Recently, we showed that Borrelia-vaccinated and challenged gamma interferon-deficient (IFN-γ°) mice developed severe destructive osteoarthropathy (5). Development of arthritis in these mice was prevented by treatment with anti-interleukin-17 (anti-IL-17) antibody (3). Furthermore, anti-IL-17 treatment increased the number of CD4+ CD25+ T cells found in the regional lymph nodes of Borrelia-vaccinated and challenged IFN-γ° mice (16). When Borrelia-vaccinated and challenged mice were administered concomitantly anti-IL-17 and anti-CD25 antibodies, the number of CD4+ CD25+ T cells decreased in the lymph nodes (16). More importantly, severe destructive arthritis developed in the dual-antibody-treated Borrelia-vaccinated and challenged mice (16). These results suggest that CD4+ CD25+ T cells play a role in the prevention of arthritis associated with Borrelia-vaccinated and challenged IFN-γ° mice.

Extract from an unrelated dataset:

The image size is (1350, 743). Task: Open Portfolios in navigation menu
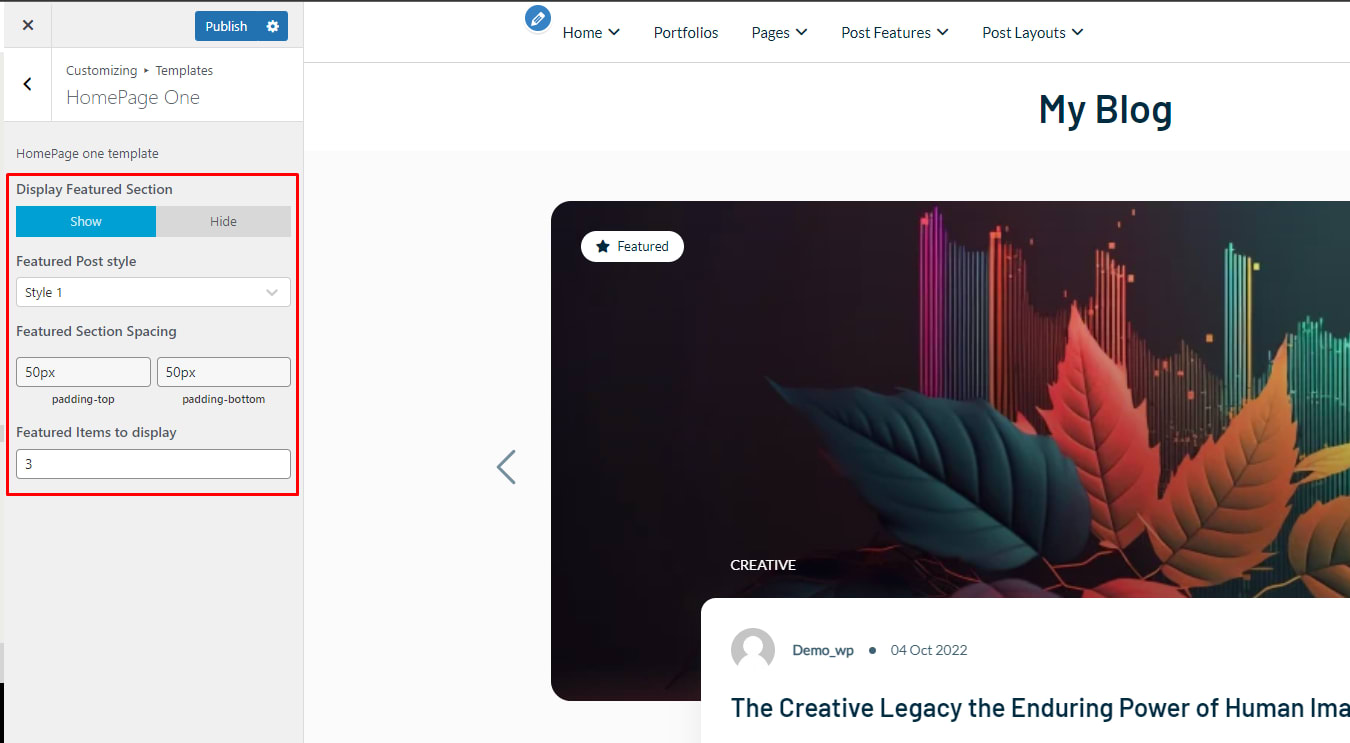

CD4+ CD25+ T cells are a naturally occurring, regulatory population of T cells responsible for down-regulation of immune responses for both foreign and self-antigens (1, 12, 19). These T cells have been shown to suppress or prevent graft-versus-host disease after allogeneic transplantation (10, 28, 32), abrogate the effects of insulin-dependent diabetes mellitus (6), block development of thyroiditis and colitis (11, 15), and control the severity of viral inflammatory lesions (23). Moreover, the significance of T regulatory CD4+ CD25+ cells in disease prevention and therapy has been demonstrated by transfer of cells into several animal disease models (18, 25, 31, 33). However, a definitive role for CD4+ CD25+ T cells in the regulation of arthritis associated with Borrelia-vaccinated and challenged mice has not yet been established. In this report, we provide evidence that CD4+ CD25+ T cells play a significant role in the prevention of arthritis associated with Borrelia-vaccinated and challenged IFN-γ° mice.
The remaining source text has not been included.